Rate Limiting & Retry
Configure server-side rate limits and handle 429 responses in your client code.
This page covers content for operators (server-side configuration) and developers (client-side error handling and retry logic). Jump to the section relevant to your role.
Atlas provides two layers of rate limiting: per-user request limits (RPM) and per-datasource query limits (QPM + concurrency). This guide covers how to configure both, handle 429 responses, and implement retry logic in your client code.
Prerequisites
- Atlas server running (
bun run dev) - An authenticated client or API key recommended for testing (unauthenticated requests are rate-limited per IP)
- For per-datasource limits: an
atlas.config.tsconfiguration file
Server Configuration (Operators)
Per-User Rate Limiting
Control how many requests each user can make per minute. This is a sliding-window counter that tracks requests per authenticated user (or per IP for anonymous users).
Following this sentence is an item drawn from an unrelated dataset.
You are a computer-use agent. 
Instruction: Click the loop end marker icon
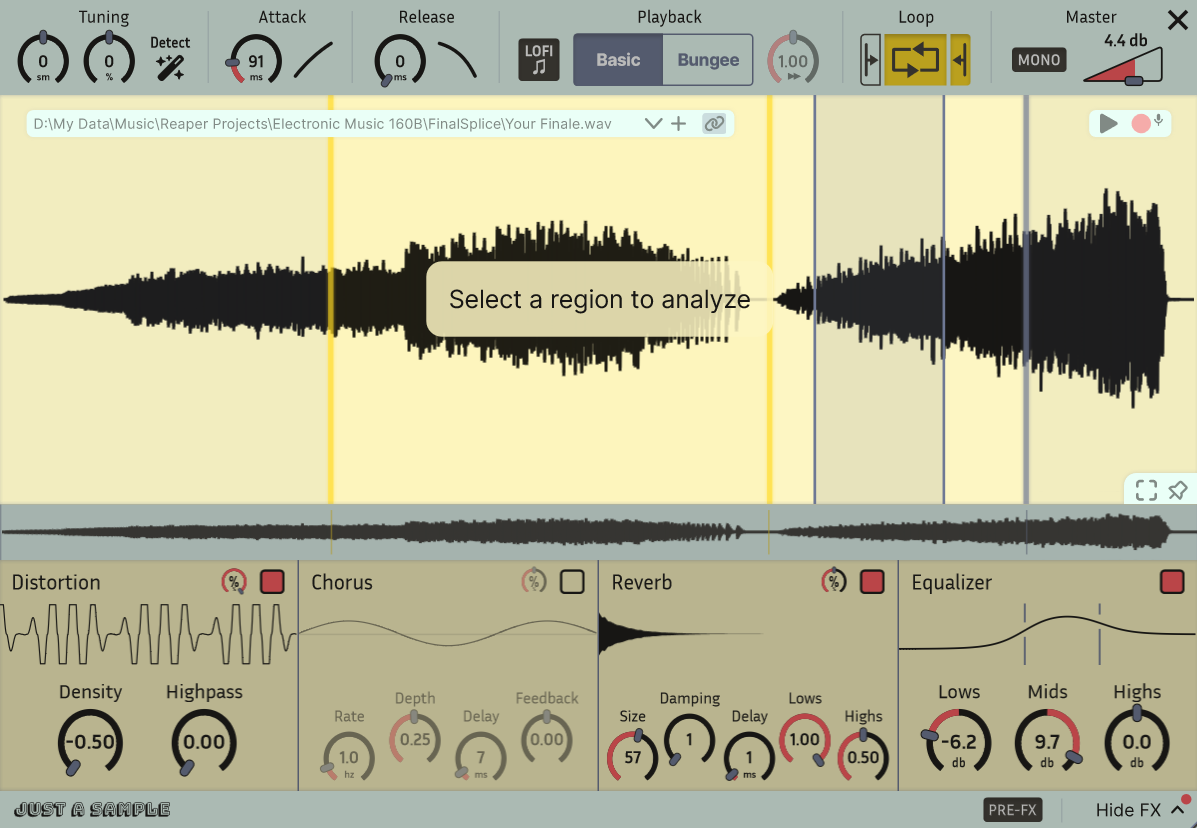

| Variable | Default | Description |
|---|---|---|
ATLAS_RATE_LIMIT_RPM | 0 (disabled) | Max requests per minute per user. 0 or unset = unlimited |
ATLAS_TRUST_PROXY | false | Trust X-Forwarded-For / X-Real-IP headers for client IP detection |
# Enable rate limiting at 30 requests per minute per user
ATLAS_RATE_LIMIT_RPM=30
# Required when behind a reverse proxy (Railway, Vercel, nginx, etc.)
ATLAS_TRUST_PROXY=trueRate limit keys are resolved in order: authenticated user ID, then forwarded IP (if ATLAS_TRUST_PROXY=true), then a shared anon bucket. Without ATLAS_TRUST_PROXY, all proxied users share the same key.
Rate limiting is disabled by default. When enabled, it covers the primary API routes: /api/chat, /api/v1/query, /api/v1/conversations, /api/v1/admin/*, /api/v1/semantic/*, /api/v1/scheduled-tasks, and /api/v1/actions. Health, auth, widget, and OpenAPI spec endpoints are exempt.
Per-Datasource Rate Limiting
When using atlas.config.ts, you can set per-datasource query limits to protect your analytics database from excessive load.
// atlas.config.ts
import { defineConfig } from "@atlas/api/lib/config";
export default defineConfig({
datasources: {
default: {
url: process.env.ATLAS_DATASOURCE_URL!,
rateLimit: {
queriesPerMinute: 60, // Max SQL queries per minute (default: 60)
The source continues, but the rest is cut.